BRIEF DESCRIPTION OF THE DRAWINGS

[0031] FIG. 1 is a block diagram of the prior art Altera Flex arithmetic logic block.

[0032] FIG. 2 is a block diagram of the prior art Xilinx Virtex CLB Slice arithmetic logic block.

[0033] FIG. 3 is a block diagram of the preferred species of a reconfigurable logic block within the genus of the invention.

[0034] FIG. 4 illustrates how two 8-bit quantities can be added, subtracted, combined by exclusive-OR or a simple OR operation.

[0035] FIG. 5 illustrates how 4 4-bit values can be added.

[0036] FIG. 6 illustrates how partial products are generated and added in the multiplication of two 4-bit numbers using two ALB circuits like that shown in FIG. 3.

[0037] FIG. 7 represents a partial product array generated by a row of ALBs according to the invention for an 8.times.8 binary multiplication.

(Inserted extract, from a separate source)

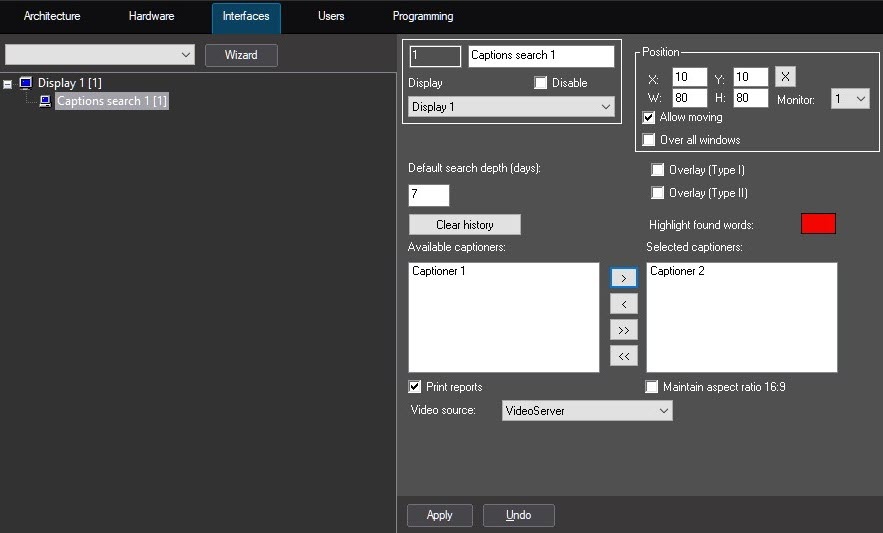883x533 pixels.
Task: Remove all captioners with double left arrow
Action: coord(623,356)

[0038] FIG. 8 shows in block form the array of 6 ALBs that are used to form the partial products of the 8.times.8 multiply operation.

[0039] FIG. 9 shows how the first three ALBs in the array of FIG. 8 form the first row and ALBs 4, 5 and 6 form a second row. ALB 1 through ALB 3 forms an 8.times.4 multiplier, and ALB 4 through ALB 6 forms another 8.times.4 multiplier.

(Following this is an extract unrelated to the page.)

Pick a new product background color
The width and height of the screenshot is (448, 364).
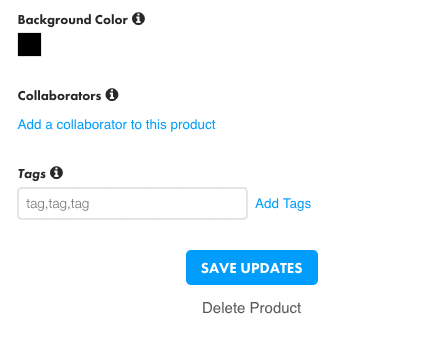click(29, 44)
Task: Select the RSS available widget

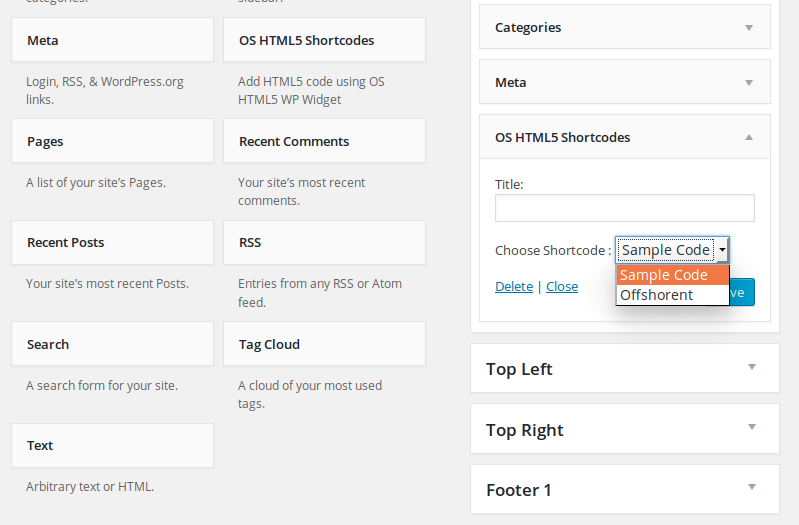Action: coord(324,243)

[0040] FIG. 10 shows how ALBs of the invention can be configured to form a binary tree to add k n-bit numbers to perform the additions of the partial products of FIG. 7.

[0041] FIG. 11 is a block diagram of a finite impulse response filter.

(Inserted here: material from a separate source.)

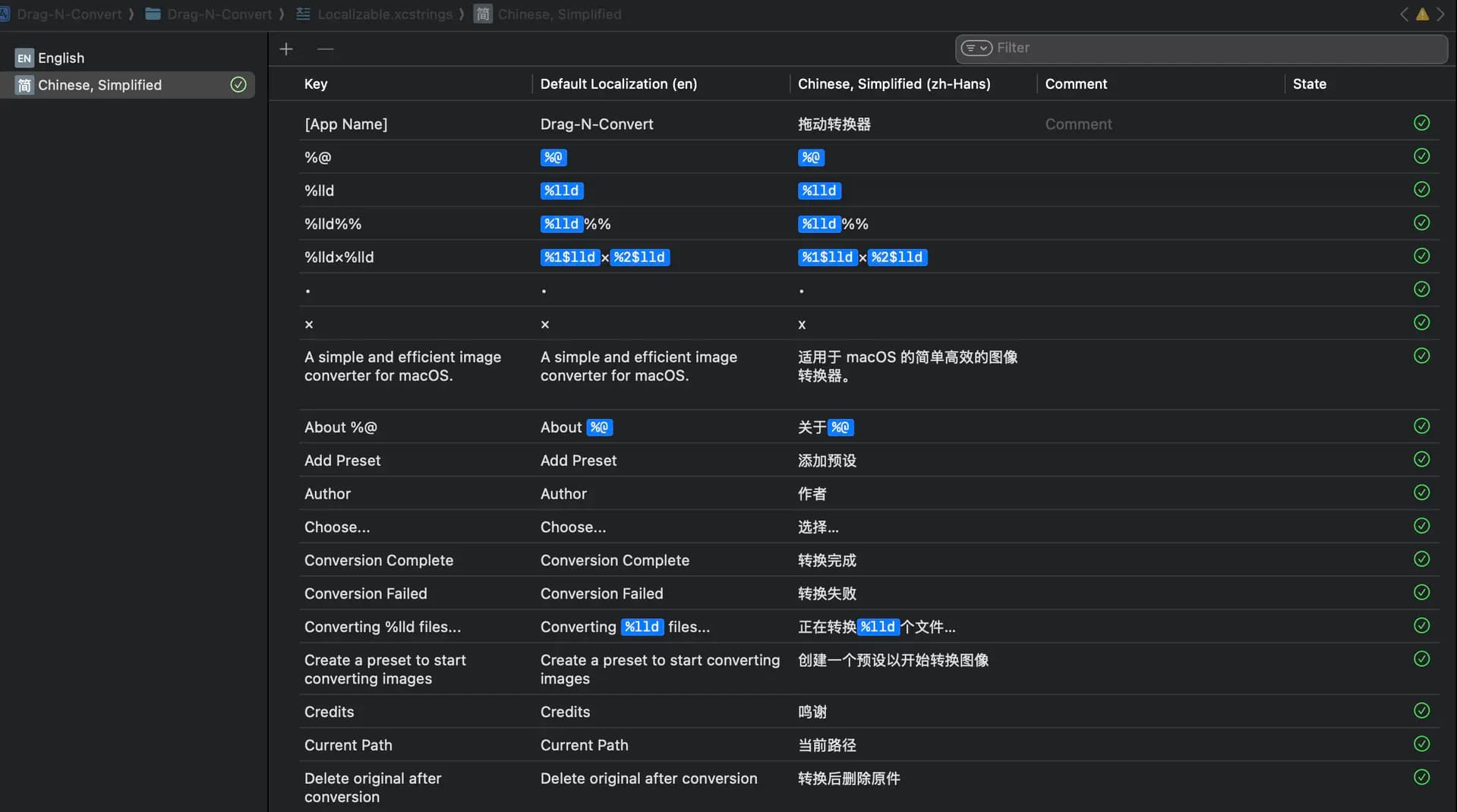Click the yellow warning triangle icon
The height and width of the screenshot is (812, 1457).
click(x=1422, y=14)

[0042] FIG. 12 is a table illustrating how less hardware can be used if the FIR filter of FIG. 11 is implemented with the ALB of FIG. 3 as compared to being implemented with a prior art ALB structure.

DETAILED DESCRIPTION OF THE PREFERRED AND ALTERNATIVE EMBODIMENTS

[0043] Referring to FIG. 3, there is shown a block diagram of one species of the improved reconfigurable arithmetic logic block 10. General Boolean combinatorial logical operations are performed in an 8-bit logic circuit 32. In some embodiments, circuit 32 is circuitry that can perform 8-bit addition, subtraction or multiplication between the 8-bit quantities on input buses 34 and 36. However, in the preferred embodiment, circuit 32 can performs Boolean logical AND, OR, XOR operations between the quantities on buses 34 and 36 or buffers the data on these buses. A control signal on bus 31 controls which operation the circuit 32 performs. In the preferred embodiment, circuit 32 is implemented with four four-input look up tables that output the results for any of the mathematical or logical operations circuit 32 can perform as the result of application to the inputs of any combination of bits. Any number of lookup tables could be used such that one look up table would be dedicated to each mathematical or logical function supported, or one lookup table that is programmed on the fly to do the currently needed mathematical or logical operation could be used. The use of look up tables is preferred since they allow a more dense implementation and allow more functions to be performed for the amount of die area consumed.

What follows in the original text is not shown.